- **Material provided**:
━━━━━━
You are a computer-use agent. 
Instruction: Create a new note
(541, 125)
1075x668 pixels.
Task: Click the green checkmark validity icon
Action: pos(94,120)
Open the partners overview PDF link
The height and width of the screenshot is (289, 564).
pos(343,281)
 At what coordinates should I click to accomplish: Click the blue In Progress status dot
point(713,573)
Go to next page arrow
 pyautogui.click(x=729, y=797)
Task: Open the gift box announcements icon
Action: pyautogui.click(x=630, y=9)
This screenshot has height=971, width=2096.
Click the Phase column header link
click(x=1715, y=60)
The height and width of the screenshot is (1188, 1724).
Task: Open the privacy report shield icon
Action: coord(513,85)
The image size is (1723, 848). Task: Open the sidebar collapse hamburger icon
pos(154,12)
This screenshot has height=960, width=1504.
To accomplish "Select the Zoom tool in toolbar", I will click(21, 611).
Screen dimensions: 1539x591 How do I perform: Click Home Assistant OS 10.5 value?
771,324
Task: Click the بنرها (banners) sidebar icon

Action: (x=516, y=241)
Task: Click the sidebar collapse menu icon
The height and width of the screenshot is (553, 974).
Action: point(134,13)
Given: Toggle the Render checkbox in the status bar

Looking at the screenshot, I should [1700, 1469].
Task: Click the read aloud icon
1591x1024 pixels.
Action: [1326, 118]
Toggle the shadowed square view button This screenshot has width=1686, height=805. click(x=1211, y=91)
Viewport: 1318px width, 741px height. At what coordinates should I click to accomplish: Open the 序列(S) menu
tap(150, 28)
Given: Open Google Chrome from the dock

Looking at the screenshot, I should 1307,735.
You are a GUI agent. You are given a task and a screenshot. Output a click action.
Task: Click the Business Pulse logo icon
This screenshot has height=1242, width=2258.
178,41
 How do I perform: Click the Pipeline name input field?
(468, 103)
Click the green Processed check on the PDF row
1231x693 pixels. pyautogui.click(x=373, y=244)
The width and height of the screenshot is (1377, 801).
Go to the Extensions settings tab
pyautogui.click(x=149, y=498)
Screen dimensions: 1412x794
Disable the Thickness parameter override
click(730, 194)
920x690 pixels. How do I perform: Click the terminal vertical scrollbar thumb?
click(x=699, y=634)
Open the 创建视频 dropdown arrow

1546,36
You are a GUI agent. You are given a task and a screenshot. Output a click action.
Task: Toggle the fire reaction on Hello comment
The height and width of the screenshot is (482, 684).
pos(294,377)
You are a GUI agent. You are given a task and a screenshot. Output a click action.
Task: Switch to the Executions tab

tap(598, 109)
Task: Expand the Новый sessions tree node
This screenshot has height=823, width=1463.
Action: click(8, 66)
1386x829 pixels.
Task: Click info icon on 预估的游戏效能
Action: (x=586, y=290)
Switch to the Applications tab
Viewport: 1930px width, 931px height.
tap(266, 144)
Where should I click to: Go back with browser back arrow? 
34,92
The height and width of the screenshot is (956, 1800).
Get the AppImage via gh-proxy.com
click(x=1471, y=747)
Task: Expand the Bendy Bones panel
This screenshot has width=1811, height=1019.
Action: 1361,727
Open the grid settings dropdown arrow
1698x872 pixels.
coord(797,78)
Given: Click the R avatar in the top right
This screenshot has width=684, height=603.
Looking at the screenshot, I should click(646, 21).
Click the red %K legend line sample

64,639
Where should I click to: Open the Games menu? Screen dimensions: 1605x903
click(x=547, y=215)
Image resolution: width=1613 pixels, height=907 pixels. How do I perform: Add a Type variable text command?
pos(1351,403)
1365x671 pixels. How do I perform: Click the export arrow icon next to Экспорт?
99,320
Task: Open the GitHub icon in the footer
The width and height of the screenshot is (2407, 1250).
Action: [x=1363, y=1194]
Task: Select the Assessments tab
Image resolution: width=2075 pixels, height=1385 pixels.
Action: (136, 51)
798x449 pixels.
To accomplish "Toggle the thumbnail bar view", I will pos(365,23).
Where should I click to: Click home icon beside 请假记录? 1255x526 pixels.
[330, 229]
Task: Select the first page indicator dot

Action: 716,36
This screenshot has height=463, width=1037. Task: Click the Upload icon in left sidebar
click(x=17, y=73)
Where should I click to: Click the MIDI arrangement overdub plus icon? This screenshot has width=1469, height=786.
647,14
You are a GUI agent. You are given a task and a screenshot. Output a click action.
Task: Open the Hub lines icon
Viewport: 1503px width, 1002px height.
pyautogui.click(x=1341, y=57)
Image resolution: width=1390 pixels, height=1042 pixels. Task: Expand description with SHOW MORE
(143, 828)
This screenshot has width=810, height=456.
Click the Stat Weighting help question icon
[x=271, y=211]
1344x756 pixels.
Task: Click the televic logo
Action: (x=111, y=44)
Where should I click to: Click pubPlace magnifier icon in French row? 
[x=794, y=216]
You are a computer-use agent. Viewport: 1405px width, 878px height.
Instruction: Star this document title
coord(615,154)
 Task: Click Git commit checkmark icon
━━━━━━
- **Exercise directions**:
Of the lines above, copy each that contains "will".

- **Task result**:
To accomplish "Select the Zoom tool in toolbar", I will click(21, 611).
To accomplish "Toggle the thumbnail bar view", I will pos(365,23).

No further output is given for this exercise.